この旅も終盤になった。残り2日の舞台はチェンマイだ。バンコクからはかなりの距離があるので移動には飛行機の利用が現実的だ。幼児を連れているとタイムパフォーマンスが重要である。

飛行機に乗り1時間15分ほどでタイ国第2の都市であるチェンマイに到着した。

チェンマイ1日目はバンコクからの移動時間が長く到着した頃には昼を回っていた。空港からホテルの移動はもちろんGrabを利用した。

本日の宿はカンタリーヒルズチェンマイだ。ニマンヘマン通りにあり旧市街からはかなり距離があるホテルだが、価格の割に部屋は非常に広く、各種設備が整っており快適だ。子供が小さいうちは走り回って遊ぶスペースがあると、楽しそうで機嫌もよくなり親の精神的にも楽になるので有難い。

しかしこのホテルの所在地は空港からは旧市街より距離があり交通費は割高になってしまう。市内の観光地は旧市街に集中しているため移動のために余計な交通費がかかってしまった。

まずは昼食を探しに街歩きを始めた。

歩道の段差は高い。街路樹により面積は狭い

バンコクもそうだったが、チェンマイでも歩道は高い段差で構成されている。スロープもないので、歩道を歩こうと思うと乗り越える必要がある。

脇道がある度に歩道が途切れ、乗り越え直す必要がある。

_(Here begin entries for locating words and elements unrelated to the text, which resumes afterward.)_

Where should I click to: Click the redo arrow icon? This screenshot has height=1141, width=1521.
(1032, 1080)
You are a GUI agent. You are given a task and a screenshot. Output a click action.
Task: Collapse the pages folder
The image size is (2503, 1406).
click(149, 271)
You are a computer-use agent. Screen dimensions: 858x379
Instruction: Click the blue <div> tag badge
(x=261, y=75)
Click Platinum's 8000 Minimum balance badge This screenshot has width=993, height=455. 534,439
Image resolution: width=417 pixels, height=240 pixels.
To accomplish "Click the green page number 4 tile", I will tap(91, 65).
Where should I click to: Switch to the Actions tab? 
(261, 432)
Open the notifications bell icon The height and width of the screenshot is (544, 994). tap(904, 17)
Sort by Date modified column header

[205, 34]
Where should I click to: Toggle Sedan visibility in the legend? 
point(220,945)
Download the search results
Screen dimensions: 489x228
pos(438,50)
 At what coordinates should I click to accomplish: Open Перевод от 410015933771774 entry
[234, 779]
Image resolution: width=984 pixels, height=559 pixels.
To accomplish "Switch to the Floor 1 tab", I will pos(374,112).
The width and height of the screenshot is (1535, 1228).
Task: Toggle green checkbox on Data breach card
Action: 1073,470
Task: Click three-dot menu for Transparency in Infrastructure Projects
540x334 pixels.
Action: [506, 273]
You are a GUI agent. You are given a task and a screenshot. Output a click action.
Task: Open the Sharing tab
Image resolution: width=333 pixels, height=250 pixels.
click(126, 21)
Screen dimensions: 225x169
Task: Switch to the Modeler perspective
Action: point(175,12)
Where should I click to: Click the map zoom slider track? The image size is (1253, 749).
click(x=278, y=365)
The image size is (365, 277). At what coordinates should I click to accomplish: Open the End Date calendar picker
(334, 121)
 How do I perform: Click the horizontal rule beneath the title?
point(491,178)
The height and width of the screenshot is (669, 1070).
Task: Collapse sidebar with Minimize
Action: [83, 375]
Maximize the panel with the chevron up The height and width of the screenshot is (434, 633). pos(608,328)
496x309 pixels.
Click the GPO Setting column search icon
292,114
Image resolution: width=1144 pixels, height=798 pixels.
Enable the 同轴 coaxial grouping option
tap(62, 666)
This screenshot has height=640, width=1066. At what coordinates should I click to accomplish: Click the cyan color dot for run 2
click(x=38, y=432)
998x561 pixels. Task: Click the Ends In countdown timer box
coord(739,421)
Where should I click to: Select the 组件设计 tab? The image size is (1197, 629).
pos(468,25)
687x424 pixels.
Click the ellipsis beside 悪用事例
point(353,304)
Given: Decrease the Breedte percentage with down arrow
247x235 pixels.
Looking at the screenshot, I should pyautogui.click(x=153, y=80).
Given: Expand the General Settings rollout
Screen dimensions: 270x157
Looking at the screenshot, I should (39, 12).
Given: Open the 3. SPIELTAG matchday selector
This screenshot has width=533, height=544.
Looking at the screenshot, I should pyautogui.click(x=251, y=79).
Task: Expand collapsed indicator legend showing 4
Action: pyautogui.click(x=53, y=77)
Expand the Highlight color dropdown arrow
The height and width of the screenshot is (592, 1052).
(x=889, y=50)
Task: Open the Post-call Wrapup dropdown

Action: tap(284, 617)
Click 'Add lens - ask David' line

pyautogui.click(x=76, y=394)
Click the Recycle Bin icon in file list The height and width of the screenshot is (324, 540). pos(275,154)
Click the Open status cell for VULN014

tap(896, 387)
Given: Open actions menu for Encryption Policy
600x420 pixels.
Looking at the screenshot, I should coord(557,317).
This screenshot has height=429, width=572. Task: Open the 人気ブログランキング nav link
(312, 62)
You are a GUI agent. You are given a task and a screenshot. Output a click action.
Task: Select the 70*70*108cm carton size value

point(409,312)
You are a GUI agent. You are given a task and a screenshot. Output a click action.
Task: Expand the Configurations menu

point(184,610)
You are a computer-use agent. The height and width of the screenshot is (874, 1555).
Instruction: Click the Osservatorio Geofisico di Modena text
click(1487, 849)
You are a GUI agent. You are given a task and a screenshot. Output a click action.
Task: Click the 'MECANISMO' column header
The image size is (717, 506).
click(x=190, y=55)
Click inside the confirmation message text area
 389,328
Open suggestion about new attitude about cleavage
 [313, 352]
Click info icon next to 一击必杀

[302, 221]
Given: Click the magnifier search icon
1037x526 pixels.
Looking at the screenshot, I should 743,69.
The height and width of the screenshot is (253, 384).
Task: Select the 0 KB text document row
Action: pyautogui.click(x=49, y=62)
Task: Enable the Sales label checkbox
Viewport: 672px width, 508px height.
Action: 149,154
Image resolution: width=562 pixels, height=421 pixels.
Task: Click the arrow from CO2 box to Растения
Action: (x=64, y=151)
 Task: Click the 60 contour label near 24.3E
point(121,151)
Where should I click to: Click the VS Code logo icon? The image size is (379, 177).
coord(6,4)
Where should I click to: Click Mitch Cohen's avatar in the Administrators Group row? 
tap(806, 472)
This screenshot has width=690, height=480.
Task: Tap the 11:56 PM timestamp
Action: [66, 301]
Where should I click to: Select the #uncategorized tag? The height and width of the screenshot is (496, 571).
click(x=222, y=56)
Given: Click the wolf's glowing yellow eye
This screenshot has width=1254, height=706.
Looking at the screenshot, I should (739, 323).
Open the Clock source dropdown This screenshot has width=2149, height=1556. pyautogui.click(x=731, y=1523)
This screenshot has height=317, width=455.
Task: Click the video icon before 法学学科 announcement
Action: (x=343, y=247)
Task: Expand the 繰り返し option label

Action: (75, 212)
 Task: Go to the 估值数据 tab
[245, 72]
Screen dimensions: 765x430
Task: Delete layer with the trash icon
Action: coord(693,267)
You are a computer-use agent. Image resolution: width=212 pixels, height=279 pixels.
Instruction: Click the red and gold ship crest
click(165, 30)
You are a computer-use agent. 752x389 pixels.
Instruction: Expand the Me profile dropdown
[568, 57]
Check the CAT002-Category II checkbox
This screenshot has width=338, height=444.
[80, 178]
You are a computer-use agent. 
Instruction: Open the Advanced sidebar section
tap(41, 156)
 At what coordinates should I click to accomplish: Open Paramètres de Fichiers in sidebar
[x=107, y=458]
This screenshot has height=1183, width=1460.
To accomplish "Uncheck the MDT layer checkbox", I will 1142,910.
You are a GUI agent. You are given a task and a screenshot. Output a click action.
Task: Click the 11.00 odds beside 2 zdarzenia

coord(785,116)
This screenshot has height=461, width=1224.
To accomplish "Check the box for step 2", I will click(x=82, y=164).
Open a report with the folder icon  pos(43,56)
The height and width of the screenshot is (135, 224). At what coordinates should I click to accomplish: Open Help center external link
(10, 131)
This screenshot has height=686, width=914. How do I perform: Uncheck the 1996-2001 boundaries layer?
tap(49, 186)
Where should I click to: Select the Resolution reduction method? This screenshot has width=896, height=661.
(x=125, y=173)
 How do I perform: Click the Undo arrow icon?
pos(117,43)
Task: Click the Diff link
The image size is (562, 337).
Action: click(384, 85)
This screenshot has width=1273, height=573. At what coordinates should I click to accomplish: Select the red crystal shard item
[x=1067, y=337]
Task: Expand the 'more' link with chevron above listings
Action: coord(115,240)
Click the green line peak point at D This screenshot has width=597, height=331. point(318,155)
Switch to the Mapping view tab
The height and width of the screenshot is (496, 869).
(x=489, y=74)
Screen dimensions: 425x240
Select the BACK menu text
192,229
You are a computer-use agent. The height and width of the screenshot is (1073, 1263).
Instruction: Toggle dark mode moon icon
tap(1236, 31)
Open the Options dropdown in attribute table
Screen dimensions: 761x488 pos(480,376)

大人だけならばそれほど問題はないが、ベビーカーを連れているとストレスフルである。

場所によっては歩道があるのに、ベビーカーを転がせるスペースがない場所も多々ある。

タイではベビーカーを使っての観光は全く向かない。移動はタクシーのみにすると楽だが、子連れで現地を歩くのも旅行の楽しみの一つだと思う人には残念な旅先だ。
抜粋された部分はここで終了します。